** RECORDS SUPPLIED **

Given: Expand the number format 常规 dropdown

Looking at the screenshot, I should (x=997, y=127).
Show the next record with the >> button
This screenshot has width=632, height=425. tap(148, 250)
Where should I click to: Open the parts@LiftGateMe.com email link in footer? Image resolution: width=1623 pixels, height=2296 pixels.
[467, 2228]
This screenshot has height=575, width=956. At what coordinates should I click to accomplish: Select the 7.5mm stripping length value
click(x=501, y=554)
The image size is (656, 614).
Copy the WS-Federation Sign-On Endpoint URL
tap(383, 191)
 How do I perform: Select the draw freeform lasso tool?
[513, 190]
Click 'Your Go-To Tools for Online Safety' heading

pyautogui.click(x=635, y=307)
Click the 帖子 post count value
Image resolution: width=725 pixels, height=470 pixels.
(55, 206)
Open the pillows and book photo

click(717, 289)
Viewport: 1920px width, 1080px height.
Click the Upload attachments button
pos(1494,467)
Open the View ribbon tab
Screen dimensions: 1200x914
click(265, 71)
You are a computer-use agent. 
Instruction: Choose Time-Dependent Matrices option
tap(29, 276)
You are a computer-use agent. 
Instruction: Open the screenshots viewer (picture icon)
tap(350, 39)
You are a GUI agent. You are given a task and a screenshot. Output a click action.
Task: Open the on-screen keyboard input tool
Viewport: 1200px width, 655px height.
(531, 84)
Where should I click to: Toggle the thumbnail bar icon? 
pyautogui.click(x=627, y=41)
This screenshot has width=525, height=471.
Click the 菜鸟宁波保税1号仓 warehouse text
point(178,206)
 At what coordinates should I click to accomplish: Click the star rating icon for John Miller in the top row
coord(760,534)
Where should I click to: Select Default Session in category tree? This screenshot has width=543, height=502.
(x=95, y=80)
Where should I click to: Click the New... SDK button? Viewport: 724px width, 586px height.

** EXERCISE DETAILS **
Rewrite the data from its first line through the line containing "[467, 2228]", replacing "dropdown" with "drop-down list" and keeping everything else unchanged.

** REPLY TO THE TASK **
Given: Expand the number format 常规 drop-down list

Looking at the screenshot, I should (x=997, y=127).
Show the next record with the >> button
This screenshot has width=632, height=425. tap(148, 250)
Where should I click to: Open the parts@LiftGateMe.com email link in footer? Image resolution: width=1623 pixels, height=2296 pixels.
[467, 2228]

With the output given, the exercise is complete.